> [Passage extrait]
§

On a tort de ne pas prêter attention aux remerciements. Souvent s’y nichent des indices ; c’est le cas ici, lisons : « Merci à ceux et celles qui ont fait preuve d’indulgence, de délicatesse et d’amitié pendant l’écriture de ce premier roman alors que je laissais venir à moi la beauté comme la terreur. » C’est elle, Annie Perreault, l’auteure née à Montréal de ce qui est en effet un premier roman, qui souligne. Cette expression, qui reviendra plusieurs fois au cours du livre, est de Rilke : « Laisse tout venir à toi : la beauté comme la terreur. Continue : aucun sentiment n’est définitif », disait l’écrivain autrichien. Il y a donc et beauté et terreur dans cette histoire qui met en scène une femme ayant assisté au suicide d’une autre, lors de vacances en famille, un été, à Valence : « Elle se souvient avec une netteté clinique de la sensation de se figer sur le toit de l’hôtel Valencia Palace tandis que cette femme s’avance vers elle, lui confie son sac, puis se jette dans le vide. » Cette scène originelle, ou plutôt cette scène primitive comme on dit en psychanalyse, va cristalliser en elle, la consumant année après année, la rongeant de culpabilité jusqu’à… vous verrez bien, ne dévoilons pas tout car ce roman vaut d’abord par sa tension.

§

> [Section des données]
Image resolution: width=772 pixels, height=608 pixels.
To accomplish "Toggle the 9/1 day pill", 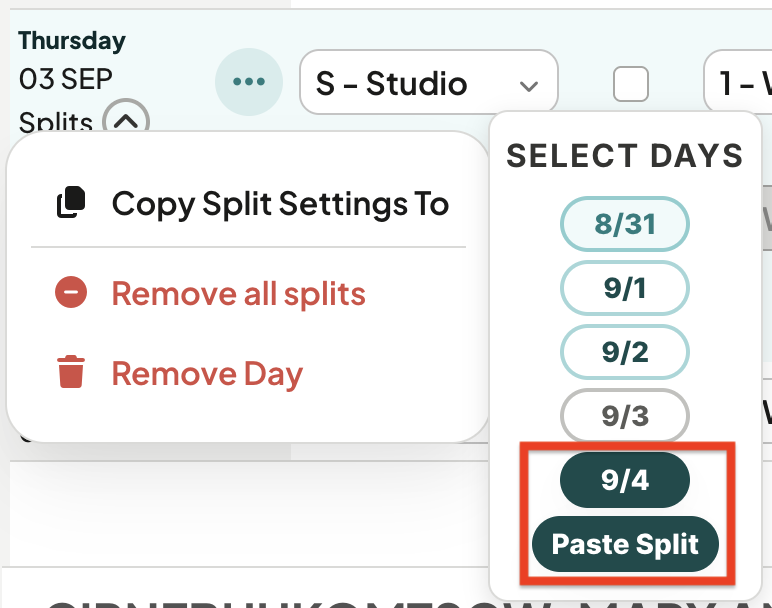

§

> [Tâche à accomplir]
Pour chacune des affirmations suivantes, dites si elle concorde avec le passage extrait. Répondez par oui ou par non et citez à l’identique les mots du passage qui en décident.
(a) L’expression reprise dans les remerciements est empruntée à Rilke.
(b) L’auteure du roman est née à Québec.
(c) Avant de se jeter dans le vide, la femme confie son sac à celle qui assiste à la scène.

> [Réponse apportée]
(a) Oui : « Cette expression, qui reviendra plusieurs fois au cours du livre, est de Rilke ».
(b) Non : « l’auteure née à Montréal ».
(c) Oui : « lui confie son sac, puis se jette dans le vide ».